## [AIM 1]
Reproduce everything from "Low tech? It's" down to "we don't charge." in the post about hams in Haiti, word for word.

## [SELECTED EXTRACT]

Friday, January 22, 2010

Hams in Haiti

Amateur radio is "low tech" says CNN. Isn't it interesting that in this day of "high tech" cell phones a few Haitians were able to contact people outside of Haiti using that funny, nerdy old thing: amateur radio? How quaint.

For some of us who have invested tens of thousands on extremely complex, digital signal processing communications equipment: transceivers, computers, amplifiers, tuners, towers, stacked rotating antenna arrays would find that condescension infuriating. Many of us who belong to organized emergency communications groups who hold regular drills; many of us who man worldwide radio nets and are trained to expeditiously handle messages, routine or emergency from land based and maritime stations, find this insulting in the extreme.

Low tech? It's a meaningless phrase. Cell phones are limited low power radios and nothing more. They only operate as far as the nearest tower which needs a power grid and a working phone system. Ham radios have worldwide range. Your cell phone can't operate from above the AM broadcast band up to microwaves. It can't access the amateur satellites ( yes, there are a bunch of them.) It can't handle AM, FM, SSB, RTTY, PSK-31, Packet, Video or a host of other digital modes hams have available. If your phone company's tower is down, you can't re-rout your own calls through a neighboring state - or country. You can't build or jury rig your own cell phone. Hams can and we don't charge.

## [RECORDS SUPPLIED]
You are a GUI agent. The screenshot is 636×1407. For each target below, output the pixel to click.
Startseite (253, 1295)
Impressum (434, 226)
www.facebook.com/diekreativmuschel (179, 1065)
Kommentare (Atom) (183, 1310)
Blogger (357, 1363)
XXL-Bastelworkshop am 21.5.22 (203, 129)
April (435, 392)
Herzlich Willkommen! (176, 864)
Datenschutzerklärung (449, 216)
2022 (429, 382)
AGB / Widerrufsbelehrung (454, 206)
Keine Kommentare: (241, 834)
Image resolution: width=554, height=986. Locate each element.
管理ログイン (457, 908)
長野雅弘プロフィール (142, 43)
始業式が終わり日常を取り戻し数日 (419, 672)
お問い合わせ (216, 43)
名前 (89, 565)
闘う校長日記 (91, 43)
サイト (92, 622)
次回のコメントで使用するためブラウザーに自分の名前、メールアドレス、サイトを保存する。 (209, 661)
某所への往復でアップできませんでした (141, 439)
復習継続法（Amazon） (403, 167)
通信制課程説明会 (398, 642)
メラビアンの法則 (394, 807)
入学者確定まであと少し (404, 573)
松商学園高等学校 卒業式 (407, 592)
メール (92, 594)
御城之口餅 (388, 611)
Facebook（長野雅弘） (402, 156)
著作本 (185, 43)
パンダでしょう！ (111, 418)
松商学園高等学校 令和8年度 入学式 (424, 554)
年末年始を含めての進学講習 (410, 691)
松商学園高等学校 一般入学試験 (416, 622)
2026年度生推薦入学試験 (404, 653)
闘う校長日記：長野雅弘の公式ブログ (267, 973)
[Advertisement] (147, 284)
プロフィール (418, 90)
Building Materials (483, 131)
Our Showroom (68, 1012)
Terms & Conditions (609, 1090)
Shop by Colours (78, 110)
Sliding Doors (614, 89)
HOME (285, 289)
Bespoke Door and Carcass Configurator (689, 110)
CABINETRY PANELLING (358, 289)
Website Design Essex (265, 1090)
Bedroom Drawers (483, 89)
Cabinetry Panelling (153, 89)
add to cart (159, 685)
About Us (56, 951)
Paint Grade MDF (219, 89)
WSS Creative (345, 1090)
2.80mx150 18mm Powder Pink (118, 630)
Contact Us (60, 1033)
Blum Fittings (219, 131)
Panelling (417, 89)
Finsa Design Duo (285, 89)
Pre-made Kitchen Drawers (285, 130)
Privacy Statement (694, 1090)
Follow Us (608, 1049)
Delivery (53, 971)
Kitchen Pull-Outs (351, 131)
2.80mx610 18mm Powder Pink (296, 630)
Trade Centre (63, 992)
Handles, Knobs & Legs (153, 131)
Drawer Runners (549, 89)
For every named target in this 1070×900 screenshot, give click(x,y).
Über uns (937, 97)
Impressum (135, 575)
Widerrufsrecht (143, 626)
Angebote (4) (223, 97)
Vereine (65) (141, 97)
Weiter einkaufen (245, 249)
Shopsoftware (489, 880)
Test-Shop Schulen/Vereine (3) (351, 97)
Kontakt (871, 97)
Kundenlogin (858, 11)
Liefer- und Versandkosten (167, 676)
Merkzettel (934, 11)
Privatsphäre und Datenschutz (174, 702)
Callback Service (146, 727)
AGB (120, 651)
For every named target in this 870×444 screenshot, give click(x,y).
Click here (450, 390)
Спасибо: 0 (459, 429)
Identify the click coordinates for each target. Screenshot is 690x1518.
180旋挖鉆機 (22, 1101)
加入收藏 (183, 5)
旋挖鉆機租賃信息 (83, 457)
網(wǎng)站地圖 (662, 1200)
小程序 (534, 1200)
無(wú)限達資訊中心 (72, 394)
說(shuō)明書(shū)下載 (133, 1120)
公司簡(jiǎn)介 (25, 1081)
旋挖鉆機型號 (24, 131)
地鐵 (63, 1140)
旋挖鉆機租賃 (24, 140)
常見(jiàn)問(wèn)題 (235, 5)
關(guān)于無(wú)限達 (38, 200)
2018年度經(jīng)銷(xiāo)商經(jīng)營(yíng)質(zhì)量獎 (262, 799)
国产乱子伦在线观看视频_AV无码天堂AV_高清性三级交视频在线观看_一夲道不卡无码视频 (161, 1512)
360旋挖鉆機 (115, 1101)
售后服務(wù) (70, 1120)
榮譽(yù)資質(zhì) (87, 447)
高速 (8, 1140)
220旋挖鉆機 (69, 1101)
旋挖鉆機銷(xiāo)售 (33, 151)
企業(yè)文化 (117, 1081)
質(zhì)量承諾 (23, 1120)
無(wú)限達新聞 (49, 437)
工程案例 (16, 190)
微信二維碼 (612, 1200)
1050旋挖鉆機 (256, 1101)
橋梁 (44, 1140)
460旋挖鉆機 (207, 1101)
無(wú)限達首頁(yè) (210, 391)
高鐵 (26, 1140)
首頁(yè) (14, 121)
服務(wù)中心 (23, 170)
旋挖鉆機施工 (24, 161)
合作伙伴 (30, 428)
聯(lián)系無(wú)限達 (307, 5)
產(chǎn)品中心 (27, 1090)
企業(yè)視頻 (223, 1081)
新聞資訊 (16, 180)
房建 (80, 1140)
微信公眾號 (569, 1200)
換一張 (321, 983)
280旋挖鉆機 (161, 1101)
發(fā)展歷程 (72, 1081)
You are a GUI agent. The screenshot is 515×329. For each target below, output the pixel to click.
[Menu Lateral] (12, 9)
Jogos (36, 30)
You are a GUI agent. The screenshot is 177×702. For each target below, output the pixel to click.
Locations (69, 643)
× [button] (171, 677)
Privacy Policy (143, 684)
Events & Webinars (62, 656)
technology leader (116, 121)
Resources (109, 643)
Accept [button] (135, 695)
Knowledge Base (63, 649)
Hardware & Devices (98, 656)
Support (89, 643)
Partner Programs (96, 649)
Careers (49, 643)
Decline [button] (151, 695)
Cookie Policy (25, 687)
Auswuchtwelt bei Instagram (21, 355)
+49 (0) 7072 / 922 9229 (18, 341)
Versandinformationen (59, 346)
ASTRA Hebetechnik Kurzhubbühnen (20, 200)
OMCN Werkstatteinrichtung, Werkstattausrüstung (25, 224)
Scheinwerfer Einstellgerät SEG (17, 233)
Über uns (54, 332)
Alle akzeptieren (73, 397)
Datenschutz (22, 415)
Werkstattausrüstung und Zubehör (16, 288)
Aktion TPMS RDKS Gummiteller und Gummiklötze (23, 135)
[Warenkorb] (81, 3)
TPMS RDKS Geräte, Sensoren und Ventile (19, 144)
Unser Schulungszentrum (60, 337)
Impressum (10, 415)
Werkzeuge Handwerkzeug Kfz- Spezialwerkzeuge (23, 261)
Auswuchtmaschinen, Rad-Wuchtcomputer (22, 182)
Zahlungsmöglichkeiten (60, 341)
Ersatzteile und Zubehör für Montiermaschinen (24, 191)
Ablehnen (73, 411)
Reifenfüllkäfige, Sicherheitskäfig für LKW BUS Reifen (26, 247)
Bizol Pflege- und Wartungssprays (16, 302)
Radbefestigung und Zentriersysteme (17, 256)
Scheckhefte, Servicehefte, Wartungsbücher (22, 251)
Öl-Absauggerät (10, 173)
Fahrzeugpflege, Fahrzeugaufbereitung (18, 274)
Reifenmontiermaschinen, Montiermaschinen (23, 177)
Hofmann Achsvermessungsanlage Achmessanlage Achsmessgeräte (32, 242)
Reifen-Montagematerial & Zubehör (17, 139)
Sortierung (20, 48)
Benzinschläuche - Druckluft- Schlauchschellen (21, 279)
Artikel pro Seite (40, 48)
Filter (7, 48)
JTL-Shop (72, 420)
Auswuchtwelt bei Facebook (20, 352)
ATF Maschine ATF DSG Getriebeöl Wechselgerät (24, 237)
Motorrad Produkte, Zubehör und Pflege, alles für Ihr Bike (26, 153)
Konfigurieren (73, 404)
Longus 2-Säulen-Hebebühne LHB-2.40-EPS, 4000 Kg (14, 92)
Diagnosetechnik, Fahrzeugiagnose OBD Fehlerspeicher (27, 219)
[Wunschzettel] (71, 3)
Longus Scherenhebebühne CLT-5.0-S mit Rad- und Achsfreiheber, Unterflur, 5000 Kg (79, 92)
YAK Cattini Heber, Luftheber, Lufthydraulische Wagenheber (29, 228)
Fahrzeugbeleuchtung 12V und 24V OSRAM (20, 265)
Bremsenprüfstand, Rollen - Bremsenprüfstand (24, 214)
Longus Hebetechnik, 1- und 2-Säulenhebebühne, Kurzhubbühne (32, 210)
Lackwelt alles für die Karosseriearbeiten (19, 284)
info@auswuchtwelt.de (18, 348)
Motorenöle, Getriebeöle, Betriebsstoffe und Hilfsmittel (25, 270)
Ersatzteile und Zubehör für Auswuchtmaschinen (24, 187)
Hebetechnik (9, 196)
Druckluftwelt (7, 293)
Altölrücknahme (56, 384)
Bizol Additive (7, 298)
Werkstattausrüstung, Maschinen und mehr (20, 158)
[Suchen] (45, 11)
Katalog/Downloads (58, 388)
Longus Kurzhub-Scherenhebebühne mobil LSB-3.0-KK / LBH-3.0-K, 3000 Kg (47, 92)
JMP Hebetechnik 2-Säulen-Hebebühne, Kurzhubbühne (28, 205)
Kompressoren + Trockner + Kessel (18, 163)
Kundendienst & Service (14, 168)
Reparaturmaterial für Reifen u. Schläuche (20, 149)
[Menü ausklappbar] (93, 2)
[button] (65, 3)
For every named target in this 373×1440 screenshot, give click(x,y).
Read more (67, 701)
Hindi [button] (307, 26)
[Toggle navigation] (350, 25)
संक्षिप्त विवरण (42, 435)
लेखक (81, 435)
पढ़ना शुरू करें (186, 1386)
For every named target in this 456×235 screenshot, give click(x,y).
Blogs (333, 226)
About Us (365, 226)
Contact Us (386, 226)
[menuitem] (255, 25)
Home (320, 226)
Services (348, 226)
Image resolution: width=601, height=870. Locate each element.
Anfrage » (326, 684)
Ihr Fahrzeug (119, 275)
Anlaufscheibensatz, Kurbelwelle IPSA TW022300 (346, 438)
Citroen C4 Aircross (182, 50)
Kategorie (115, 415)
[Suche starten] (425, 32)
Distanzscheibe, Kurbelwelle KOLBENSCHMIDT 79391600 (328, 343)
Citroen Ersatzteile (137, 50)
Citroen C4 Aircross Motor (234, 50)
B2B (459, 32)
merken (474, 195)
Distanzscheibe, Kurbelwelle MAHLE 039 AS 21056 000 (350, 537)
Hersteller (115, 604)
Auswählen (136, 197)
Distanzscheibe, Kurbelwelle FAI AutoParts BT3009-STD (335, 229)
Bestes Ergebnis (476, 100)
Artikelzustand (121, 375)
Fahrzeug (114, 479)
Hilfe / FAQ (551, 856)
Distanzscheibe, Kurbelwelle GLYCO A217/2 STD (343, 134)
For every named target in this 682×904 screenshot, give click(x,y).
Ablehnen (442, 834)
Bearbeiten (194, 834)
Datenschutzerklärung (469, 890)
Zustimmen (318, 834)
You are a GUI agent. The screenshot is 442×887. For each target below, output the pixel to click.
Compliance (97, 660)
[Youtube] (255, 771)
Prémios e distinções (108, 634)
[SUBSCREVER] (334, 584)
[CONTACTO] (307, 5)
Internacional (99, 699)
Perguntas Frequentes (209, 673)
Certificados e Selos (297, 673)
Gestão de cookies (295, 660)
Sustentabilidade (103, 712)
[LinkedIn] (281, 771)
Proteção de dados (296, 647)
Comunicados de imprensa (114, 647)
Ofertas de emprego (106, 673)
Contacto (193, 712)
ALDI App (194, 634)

## [AIM 2]
In the listing, reproduce everything from the line containing "Unser Schulungszentrum (60, 337)" down to the line containing "JMP Hebetechnik 2-Säulen-Hebebühne, Kurzhubbühne", both included, without changing a character.

## [EXERCISE OUTPUT 1]
Low tech? It's a meaningless phrase. Cell phones are limited low power radios and nothing more. They only operate as far as the nearest tower which needs a power grid and a working phone system. Ham radios have worldwide range. Your cell phone can't operate from above the AM broadcast band up to microwaves. It can't access the amateur satellites ( yes, there are a bunch of them.) It can't handle AM, FM, SSB, RTTY, PSK-31, Packet, Video or a host of other digital modes hams have available. If your phone company's tower is down, you can't re-rout your own calls through a neighboring state - or country. You can't build or jury rig your own cell phone. Hams can and we don't charge.

## [EXERCISE OUTPUT 2]
Unser Schulungszentrum (60, 337)
Impressum (10, 415)
Werkzeuge Handwerkzeug Kfz- Spezialwerkzeuge (23, 261)
Auswuchtmaschinen, Rad-Wuchtcomputer (22, 182)
Zahlungsmöglichkeiten (60, 341)
Ersatzteile und Zubehör für Montiermaschinen (24, 191)
Ablehnen (73, 411)
Reifenfüllkäfige, Sicherheitskäfig für LKW BUS Reifen (26, 247)
Bizol Pflege- und Wartungssprays (16, 302)
Radbefestigung und Zentriersysteme (17, 256)
Scheckhefte, Servicehefte, Wartungsbücher (22, 251)
Öl-Absauggerät (10, 173)
Fahrzeugpflege, Fahrzeugaufbereitung (18, 274)
Reifenmontiermaschinen, Montiermaschinen (23, 177)
Hofmann Achsvermessungsanlage Achmessanlage Achsmessgeräte (32, 242)
Reifen-Montagematerial & Zubehör (17, 139)
Sortierung (20, 48)
Benzinschläuche - Druckluft- Schlauchschellen (21, 279)
Artikel pro Seite (40, 48)
Filter (7, 48)
JTL-Shop (72, 420)
Auswuchtwelt bei Facebook (20, 352)
ATF Maschine ATF DSG Getriebeöl Wechselgerät (24, 237)
Motorrad Produkte, Zubehör und Pflege, alles für Ihr Bike (26, 153)
Konfigurieren (73, 404)
Longus 2-Säulen-Hebebühne LHB-2.40-EPS, 4000 Kg (14, 92)
Diagnosetechnik, Fahrzeugiagnose OBD Fehlerspeicher (27, 219)
[Wunschzettel] (71, 3)
Longus Scherenhebebühne CLT-5.0-S mit Rad- und Achsfreiheber, Unterflur, 5000 Kg (79, 92)
YAK Cattini Heber, Luftheber, Lufthydraulische Wagenheber (29, 228)
Fahrzeugbeleuchtung 12V und 24V OSRAM (20, 265)
Bremsenprüfstand, Rollen - Bremsenprüfstand (24, 214)
Longus Hebetechnik, 1- und 2-Säulenhebebühne, Kurzhubbühne (32, 210)
Lackwelt alles für die Karosseriearbeiten (19, 284)
info@auswuchtwelt.de (18, 348)
Motorenöle, Getriebeöle, Betriebsstoffe und Hilfsmittel (25, 270)
Ersatzteile und Zubehör für Auswuchtmaschinen (24, 187)
Hebetechnik (9, 196)
Druckluftwelt (7, 293)
Altölrücknahme (56, 384)
Bizol Additive (7, 298)
Werkstattausrüstung, Maschinen und mehr (20, 158)
[Suchen] (45, 11)
Katalog/Downloads (58, 388)
Longus Kurzhub-Scherenhebebühne mobil LSB-3.0-KK / LBH-3.0-K, 3000 Kg (47, 92)
JMP Hebetechnik 2-Säulen-Hebebühne, Kurzhubbühne (28, 205)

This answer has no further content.